[STATED GOAL]
Answer these questions about the leash training text below:
1. How old is the puppy in the question?
2. What has the owner been doing with the leash to stop the puppy from getting between their legs?
3. Which three negative behaviors does the response say need to be corrected?

Leash Training a Puppy

Often, when I take my puppy (now 3 months) outside to potty she jumps and bites at my pant legs (or bare legs!) and gets in front of and between my legs making it impossible to get anywhere. I’ve been shortening her leash and holding it out to the side so she can’t do it but she strains and strains. Ugh!

Our Response

Thanks for the question – this is such a common problem and I will do my best to answer it and give you some useful tips too. The most important aspect of leash training is the understanding that your dog or puppy must behave whenever the leash is in your hand or on your puppy. You need to be consistent that over excitement is not to be tolerated. It is not productive for your puppy to be exhibiting this behavior as it gets in the way of your walk and training and will mean that he won’t be receptive to your commands. Yes it is great that your puppy is happy about going for a walk but over excitement is counter productive. Consequently it is important that negative behavior including jumping up, barking and whining needs to be corrected otherwise it will become apart of your everyday walks and will take away from the enjoyment. It’s also important to remember that each and every time your puppy misbehaves while on the leash the bad behavior will be further reinforced.

[DATA]
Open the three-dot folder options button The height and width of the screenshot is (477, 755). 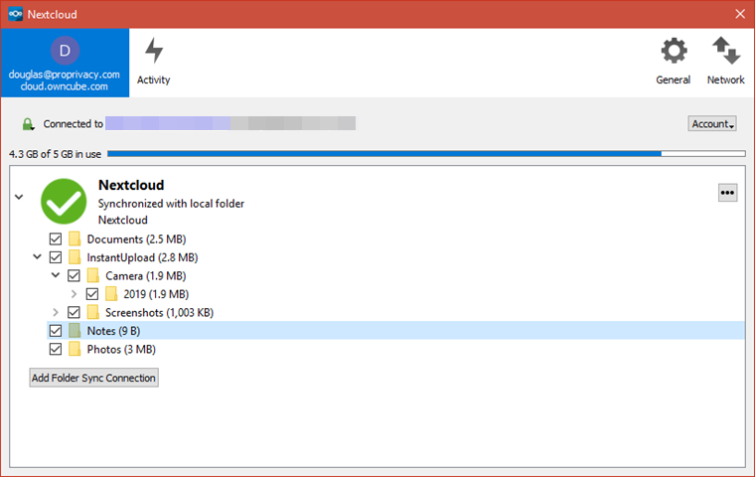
...
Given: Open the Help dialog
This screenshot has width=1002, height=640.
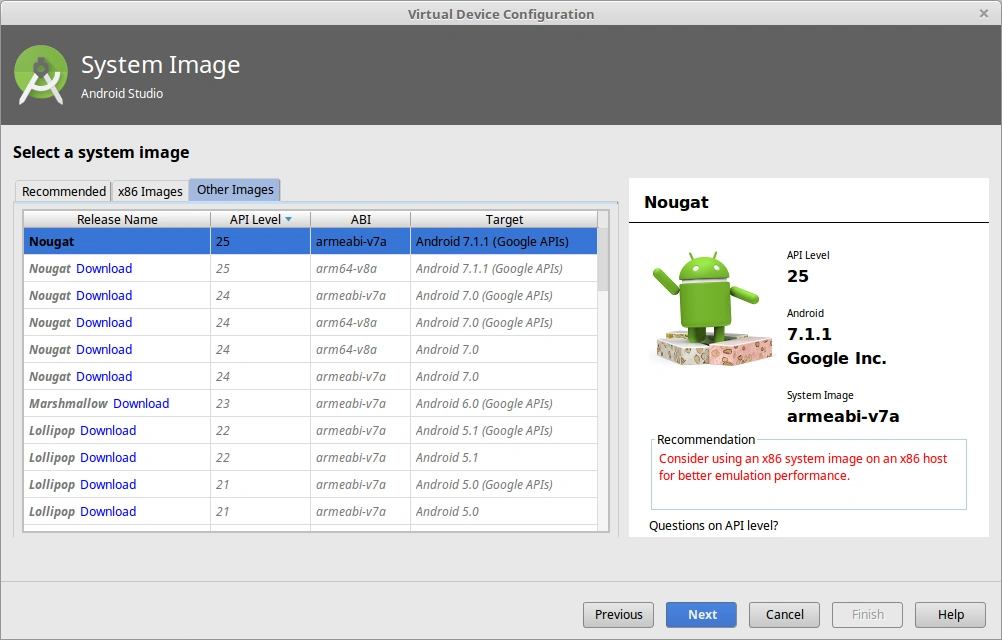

[ANSWER FOR THIS EXERCISE]
1. Three months.
2. Shortening the leash and holding it out to the side.
3. Jumping up, barking and whining.